C’est un fait, le Genoa, Thiago Motta connaît par cœur. L’ex-milieu du PSG et de l’Inter a explosé au yeux de la Serie A toute entière, précisément quand il évoluait au club génois, lors de l’exercice 2008-2009. À l’époque, le Griffon, piloté par Gian Piero Gasperini et avec Diego Milito en attaque, était l’une des formations les plus enthousiasmantes de Serie A et finissait même cinquième du championnat. Onze exercices plus tard, l’équation est sensiblement différente pour les Rossoblù: 19e au soir de la 8e journée, récemment giflé 5-1 par Parme, le Genoa déprime, ce qui poussait son président, Enrico Preziosi, à virer son coach, Aurelio Andreazzoli, le 22 octobre. Pour le remplacer par Motta, revenu à ses premières amours et pour exercer pour la première fois de sa carrière à la tête d’un groupe professionnel. Premier obstacle dans le viseur du néo-entraîneur : le Brescia de Balotelli, que le Genoa recevait ce samedi 26 octobre au stade Luigi-Ferraris.
Motta Anatomy
Un match critique dans la course pour le maintien, que Motta a entamé courageusement sur le tableau noir, en redistribuant pas mal de cartes. L’Italien avait prévenu son monde : « Nous avons une équipe intéressante, à la fois qualitativement et quantitativement. » Du blabla communicationnel dans la bouche de certains, mais des convictions vite mises en pratique pour Motta, qui décidait de sortir Christian Kouamé du onze type, un cadre de l’attaque du Griffon, au profit du Germano-Turc Sinan Gümüş. Transféré cet été et jusqu’ici abonné au banc, l’attaquant de 25 ans, qui a roulé sa bosse cinq saisons du côté de Galatasaray, affiche un profil plus expérimenté que son équipier ivoirien de 21 ans. Son goût prononcé pour l’effort défensif a aussi pu inciter Motta à l’aligner d’entrée, alors que ce dernier, contraint de travailler dans l’urgence, a semble-t-il d’abord préféré revenir aux fondamentaux d’un football de combat, en attendant d’affiner son collectif dans les prochaines semaines. Sa volonté de maintenir le Genoa dans une formation en 3-5-2, une animation caractéristique du Griffon depuis plusieurs saisons, semble également aller dans ce sens.

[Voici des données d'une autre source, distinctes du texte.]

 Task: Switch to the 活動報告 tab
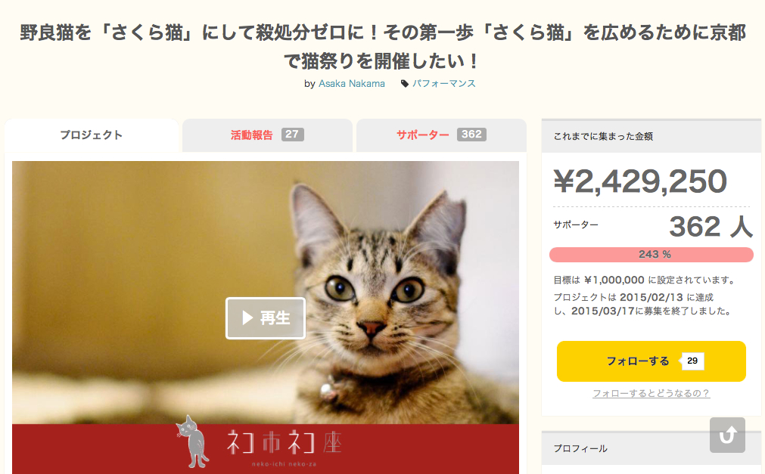click(x=267, y=135)
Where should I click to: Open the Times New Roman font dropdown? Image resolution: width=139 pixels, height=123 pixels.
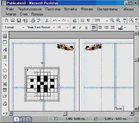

Les changements, c’est maintenant
Les Rossoblù délivreront néanmoins une première période laborieuse, où Brescia ouvre le score sur un coup de pied arrêté botté par Sandro Tonali. Motta, conscient que la sauce ne prend décidément pas, reste audacieux en sortant le milieu défensif serbe Ivan Radovanović (aligné en défense centrale ce samedi) pour le bizut Kevin Agudelo, un milieu box to boxcolombien qui n’avait jusqu’ici pas disputé le moindre match de Serie A. Un peu taré, mais tout de suite payant : à l’heure de jeu, le gamin de 21 ans profite d’un service de Pinamonti dans la surface pour marquer rageusement, du pied gauche. Entre-temps, Motta a aussi complètement re-lifté son attaque, en lançant Kouamé et le vétéran Goran Pandev dans la danse. Bien vu : son équipe gagne en verticalité devant comme en maîtrise au milieu, comme en attesteront les 65% de possession de balle et les 15 tirs tentés par les Génois, mais aussi la prestation de patron de Lasse Schöne. À la baguette dans l’entrejeu, l’ancien joueur de l’Ajax aura cumulé plus de 90% de passes réussies, signé 2 tirs et réussi tous les dribbles et tacles qu’il a tentés.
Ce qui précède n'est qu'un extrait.